2.3 MRI data Acquisition
SMHC conducted MRI scans using a Siemens 3.0T MAGNETOM Trio Tim MRI Scanner, and all subjects were equipped with foam ear tips to reduce noise, foam pads were placed between the subject's head and the coil to minimize subject's head movement, and required to lie down and keep awake but eyes closed and head still. A total of 240 Whole-brain T2*-weighted echo-planer images (EPI) was obtained with slice thickness 3 mm, TR 2000 ms, TE 30 ms, flip angle 77°, matrix 74 × 74, a field of view (FOV) 220*220 mm2, voxel size=3×3×3 and 50 layers continuous scan. A high-resolution T1-weighted anatomical scan (MPRAGE) also obtained from each participant; TR 2530ms, echo time (TE)=3.65 ms, flip angle=70°, slice thickness=1 mm, FOV=256×256 mm2, matrix=256×256 and number of layers=224 layers. All scans were visually inspected and reviewed by a radiologist to ensure that there were no evident gross abnormalities.
2.4 Preprocessing
Image preprocessing and analysis were performed using CONN(version 18b, http://www.nitrc.org/projects/conn) and SPM(version 12b; www.fil.ion.ucl.ac.uk/spm) toolbox, ran in Matlab 2013b (Mathworks Inc., Sherborn, MA, USA). After format conversion(DICOM to NIFTI), all functional data preprocessing according to a standard two-step normalize pipeline, including the following steps:(1) Removal of initial ten scans;(2) Slice-timing correction;(3) Realignment;(4) Outlier detection;(5) Normalization into Montreal Institute of Neurology (MNI) Space with resampled voxel to 3 mm * 3 mm * 3 mm volume; (6) Smooth with isotropic Gaussian kernel of 8 mm full-width half-maximum (FWHM); (7) Denoised to remove confounding variables including grey matter, white matter, and CSF BLOD signal noise;(8) Band-pass Filter in 0.01 to 0.08 Hz; (9) Linear detrending.
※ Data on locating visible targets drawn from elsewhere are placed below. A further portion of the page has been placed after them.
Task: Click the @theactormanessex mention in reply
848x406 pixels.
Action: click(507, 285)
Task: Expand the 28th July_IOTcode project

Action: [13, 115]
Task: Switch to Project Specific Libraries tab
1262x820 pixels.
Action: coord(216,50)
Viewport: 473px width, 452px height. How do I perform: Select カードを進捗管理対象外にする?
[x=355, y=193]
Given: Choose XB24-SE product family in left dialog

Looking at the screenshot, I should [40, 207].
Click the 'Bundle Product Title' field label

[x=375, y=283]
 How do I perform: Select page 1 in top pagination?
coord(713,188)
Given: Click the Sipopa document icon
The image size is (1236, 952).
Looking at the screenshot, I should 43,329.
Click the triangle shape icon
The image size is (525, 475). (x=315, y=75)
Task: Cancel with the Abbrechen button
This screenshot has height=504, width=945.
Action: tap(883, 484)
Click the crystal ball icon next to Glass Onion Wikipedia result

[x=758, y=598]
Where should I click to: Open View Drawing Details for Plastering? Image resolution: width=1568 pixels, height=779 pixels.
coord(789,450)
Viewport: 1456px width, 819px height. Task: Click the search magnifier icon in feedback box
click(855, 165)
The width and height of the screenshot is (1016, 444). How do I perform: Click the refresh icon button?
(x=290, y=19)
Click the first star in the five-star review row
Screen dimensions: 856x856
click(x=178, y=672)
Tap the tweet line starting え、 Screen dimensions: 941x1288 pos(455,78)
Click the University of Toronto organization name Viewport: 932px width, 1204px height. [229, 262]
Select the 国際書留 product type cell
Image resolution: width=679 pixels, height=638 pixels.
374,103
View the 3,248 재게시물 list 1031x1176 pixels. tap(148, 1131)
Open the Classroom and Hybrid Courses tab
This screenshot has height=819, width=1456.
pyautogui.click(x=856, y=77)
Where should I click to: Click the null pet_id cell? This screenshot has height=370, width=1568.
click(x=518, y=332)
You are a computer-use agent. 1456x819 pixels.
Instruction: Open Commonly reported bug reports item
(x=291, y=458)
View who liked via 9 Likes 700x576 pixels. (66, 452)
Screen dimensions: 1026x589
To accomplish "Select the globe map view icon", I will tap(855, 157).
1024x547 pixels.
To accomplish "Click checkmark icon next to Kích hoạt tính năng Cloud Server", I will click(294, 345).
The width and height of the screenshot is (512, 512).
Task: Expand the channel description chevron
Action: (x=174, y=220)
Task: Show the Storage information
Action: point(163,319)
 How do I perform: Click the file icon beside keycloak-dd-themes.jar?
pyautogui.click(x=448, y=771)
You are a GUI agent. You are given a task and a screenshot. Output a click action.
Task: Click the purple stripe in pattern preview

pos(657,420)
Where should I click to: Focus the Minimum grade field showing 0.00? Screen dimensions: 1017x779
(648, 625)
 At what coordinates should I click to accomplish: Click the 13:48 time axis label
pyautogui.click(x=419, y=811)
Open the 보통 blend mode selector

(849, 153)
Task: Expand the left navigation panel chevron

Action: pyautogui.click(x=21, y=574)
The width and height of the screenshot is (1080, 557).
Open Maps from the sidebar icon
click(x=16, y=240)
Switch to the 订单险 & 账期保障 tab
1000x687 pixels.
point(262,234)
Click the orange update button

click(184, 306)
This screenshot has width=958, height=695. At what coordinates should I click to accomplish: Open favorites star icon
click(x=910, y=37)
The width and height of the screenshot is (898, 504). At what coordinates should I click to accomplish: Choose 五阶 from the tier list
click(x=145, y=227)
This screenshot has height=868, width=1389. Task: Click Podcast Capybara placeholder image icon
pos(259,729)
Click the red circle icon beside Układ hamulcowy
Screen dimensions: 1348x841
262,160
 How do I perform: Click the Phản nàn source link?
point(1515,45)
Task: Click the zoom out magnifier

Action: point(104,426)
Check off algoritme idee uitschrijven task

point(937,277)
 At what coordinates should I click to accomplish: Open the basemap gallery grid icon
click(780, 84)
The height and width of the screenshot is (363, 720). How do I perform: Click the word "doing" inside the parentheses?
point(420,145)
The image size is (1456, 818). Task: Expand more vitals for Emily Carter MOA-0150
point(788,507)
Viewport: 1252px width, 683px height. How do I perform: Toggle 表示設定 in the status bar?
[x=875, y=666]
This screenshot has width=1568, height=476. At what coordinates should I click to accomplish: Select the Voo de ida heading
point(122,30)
2.5 Functional Network Connectivity Analysis
After functional MRI preprocessing, blood oxygen level-dependent (BOLD) time series extracted from 264 areas by using a Power template[37], and a 6 mm sphere based on coordinates was used to define the Regions-of-interest (ROIs). Firstly, according to our hypothesis, previous studies described and verified ten brain subnetworks based on the Power template[38], including default mode network (DMN), ventral attention network(VAN), dorsal-ventral attention network (DAN), frontal-parietal network (FPN), cingulo-opercular network (CON), sensorimotor network (SMN), subcortical network (Subc), salience network (SAN), visual network (VIS ) and auditory network(AUD). BOLD time courses of all voxels in the ROIs mentioned above were averaged. Secondly, according to the definitions made by previous researches, for the brain network area definitions above, we measured two types of network connectivity, including seed-to-voxel maps for each RSN versus whole brain and ROI-to-ROI maps for between-network connectivity[39].
Bivariate-regression analyses performed separately to measure the static correlation strength for seed regions between CTQ sub-dimension scores. The multiple comparison corrections approaches performed at a peak voxel threshold of p≤0.001 and FDR(false discovery rate) correction with p<0.05 using both for seed-to-voxel and ROI-to-ROI analysis, the gender, age and dose of antipsychotics were included as covariate regressors.